Ici, nous voyons la mentalité postconciliaire à l’œuvre, mais le problème réside justement dans les prémisses du discours de Stefani. Si les prémisses étaient correctes, il aurait raison, mais en réalité, les prémisses reposent sur des bases très, très discutables.

Voyons une dernière affirmation de l’article en question :

“L’expérience de la ‘musique sacrée’, une demi-heure par semaine, mettait à bon compte la conscience du bon et du mauvais bourgeois en paix, avec un peu d’émotion esthétique. Palestrina et le grégorien ne brandissent pas les drapeaux de l’engagement. Par contre, la musique pop à l’église, en apportant le monde de tous les jours dans la religion, remet en question la dichotomie officielle : si le sacré et le profane se confondent, alors le sacré peut être là où on l’attend le moins, alors le monde de la religion peut entrer dans le monde des affaires, alors Dieu s’est peut-être vraiment incarné dans ce monde qui est le nôtre.
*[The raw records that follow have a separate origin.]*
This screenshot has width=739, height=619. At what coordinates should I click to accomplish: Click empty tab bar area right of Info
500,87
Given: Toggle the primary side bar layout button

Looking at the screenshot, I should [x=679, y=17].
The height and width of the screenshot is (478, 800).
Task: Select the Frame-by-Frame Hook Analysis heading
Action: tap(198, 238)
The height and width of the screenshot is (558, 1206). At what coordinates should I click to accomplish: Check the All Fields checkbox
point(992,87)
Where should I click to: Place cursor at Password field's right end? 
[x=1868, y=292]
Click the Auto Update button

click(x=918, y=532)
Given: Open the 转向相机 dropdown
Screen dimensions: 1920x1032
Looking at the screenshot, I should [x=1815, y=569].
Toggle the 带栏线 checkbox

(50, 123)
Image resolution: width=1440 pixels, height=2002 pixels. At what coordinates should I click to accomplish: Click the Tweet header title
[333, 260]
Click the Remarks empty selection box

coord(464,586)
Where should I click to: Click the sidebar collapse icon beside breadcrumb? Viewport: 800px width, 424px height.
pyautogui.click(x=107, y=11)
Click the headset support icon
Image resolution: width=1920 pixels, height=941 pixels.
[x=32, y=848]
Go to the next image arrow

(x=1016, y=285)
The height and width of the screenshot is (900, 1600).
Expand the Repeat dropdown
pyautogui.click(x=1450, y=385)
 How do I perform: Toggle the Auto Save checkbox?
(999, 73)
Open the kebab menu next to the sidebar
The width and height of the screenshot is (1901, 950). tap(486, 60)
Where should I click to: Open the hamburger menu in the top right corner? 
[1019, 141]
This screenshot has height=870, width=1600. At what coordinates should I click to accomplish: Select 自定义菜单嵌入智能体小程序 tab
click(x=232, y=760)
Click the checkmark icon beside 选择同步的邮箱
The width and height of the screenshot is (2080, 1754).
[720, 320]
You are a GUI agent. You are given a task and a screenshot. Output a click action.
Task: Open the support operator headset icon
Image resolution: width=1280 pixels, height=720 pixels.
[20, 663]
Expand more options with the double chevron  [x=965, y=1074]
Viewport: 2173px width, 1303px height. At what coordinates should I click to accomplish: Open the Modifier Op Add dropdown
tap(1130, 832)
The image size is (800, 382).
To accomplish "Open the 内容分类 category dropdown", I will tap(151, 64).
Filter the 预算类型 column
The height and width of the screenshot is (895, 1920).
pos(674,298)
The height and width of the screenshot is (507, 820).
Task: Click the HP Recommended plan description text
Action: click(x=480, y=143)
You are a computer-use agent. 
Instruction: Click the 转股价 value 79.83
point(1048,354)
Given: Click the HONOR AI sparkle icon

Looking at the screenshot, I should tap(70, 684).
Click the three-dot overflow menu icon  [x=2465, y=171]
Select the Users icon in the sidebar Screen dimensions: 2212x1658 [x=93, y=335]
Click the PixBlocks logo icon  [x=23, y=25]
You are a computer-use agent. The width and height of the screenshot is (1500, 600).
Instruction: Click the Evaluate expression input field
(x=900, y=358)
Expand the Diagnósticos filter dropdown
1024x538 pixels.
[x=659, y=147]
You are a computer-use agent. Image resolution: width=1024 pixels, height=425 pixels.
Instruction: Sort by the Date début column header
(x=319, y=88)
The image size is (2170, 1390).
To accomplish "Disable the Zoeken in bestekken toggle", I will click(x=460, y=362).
Alors, déléguer notre engagement personnel avec Lui à des actes et des objets sacrés n’est plus possible.”

Les conclusions, étant donné les prémisses que Stefani a posées dans tout son article, ne peuvent être que celles-ci, mais elles ne sont pas des conclusions acceptables, car l’incarnation ne dégrade pas la divinité, mais elle ennoblit l’humanité en ce sens qu’elle est toujours appelée à offrir le meilleur pour le culte divin, et seul un discours gravement démagogique et populiste pourrait faire passer les atrocités que nous entendons dans la liturgie pour le meilleur que nous puissions offrir à Dieu.